I am happy (though perhaps this is an exaggeration) to report that the percentage of Americans who reject superstition in favor of reason has increased steadily since the 1982 Gallup poll.  Those who believe that ‘humans evolved, but god had no part in the process’ have increased from 9% in 1982 to 16% in 2010, marking the greatest change (for better or worse) in the three categories.  It is also the only category with a distinct upward trend.

Disproving evolution would be an incredibly difficult task.
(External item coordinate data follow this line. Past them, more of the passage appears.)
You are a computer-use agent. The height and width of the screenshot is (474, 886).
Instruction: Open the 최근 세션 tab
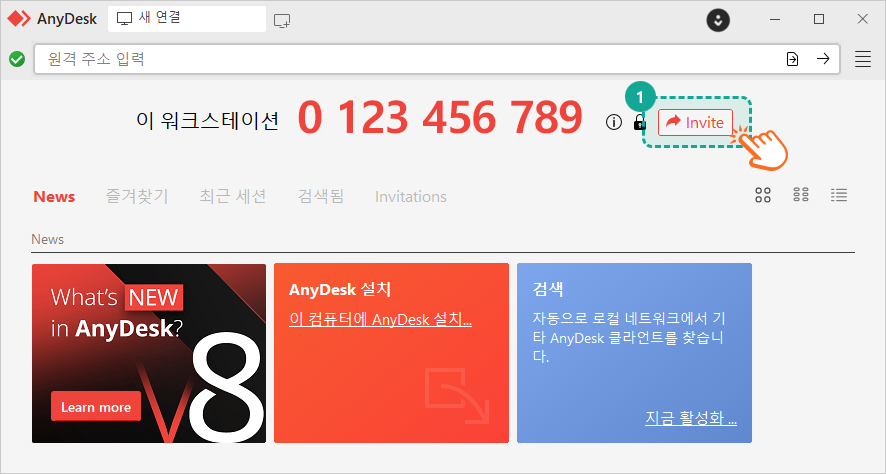(232, 196)
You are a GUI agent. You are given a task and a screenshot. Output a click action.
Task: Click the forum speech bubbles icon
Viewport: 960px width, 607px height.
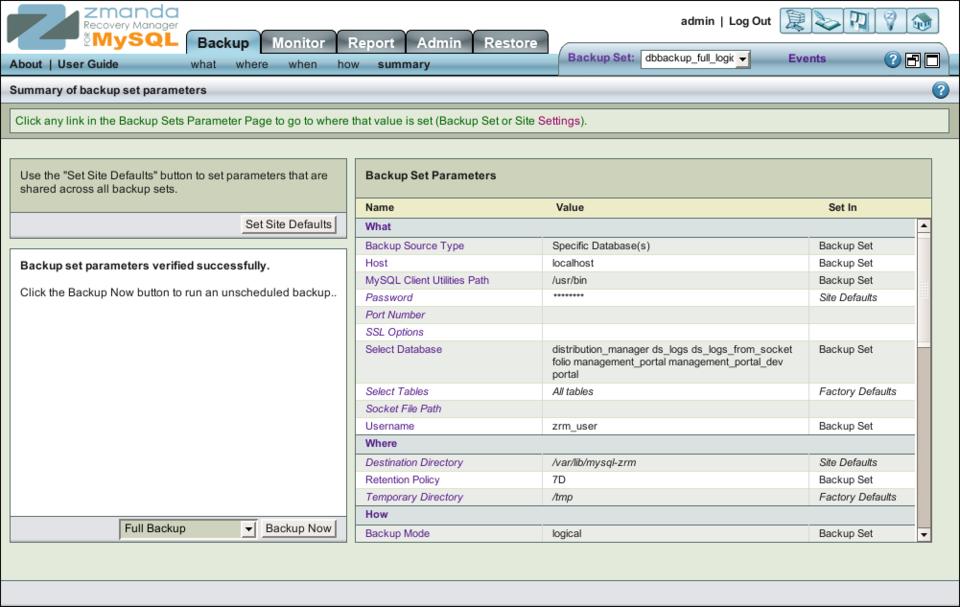pos(858,21)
Precisely all available evidence supports Darwinian evolution by natural selection.  Any claim to its detriment would have to withstand 150 years of evidence that takes a vast array of forms.  We find evidence in the correlation of molecular structures, the comparison of the physical structures of contemporary and extinct animals and plants and in the geological distribution of fossil remains throughout the Earth’s continents and strata.  The distribution of fossils is unerringly as we should expect it to be if evolution were true.  When asked what might persuade him that evolution was false, the distinguished geneticist and evolutionary biologist, J.B.S. Haldane, replied: Rabbit fossils in the Precambrian.  It should surprise no one to learn that no such discrepancies have been discovered.  Evolution is as much a fact as any other fact currently known to us.

To those who doubt the validity of evolution, I sincerely suggest that you get yourself to a museum as quickly as you can.  A book would do quite well, also.  Innumerable have been written and many are supremely beautiful.  Darwin himself wrote a couple and wonderful modern accounts have been penned by no lesser scribes and thinkers than Richard Dawkins, Daniel Dennett, Matt Ridley, Jared Diamond, James D. Watson, Rachel Carson, Steven Pinker and Stephen Jay Gould.  There is no longer any excuse for believing credulous drivel, so please do yourself (and the rest of us) the great favor of getting acquainted instead with incontrovertible scientific fact.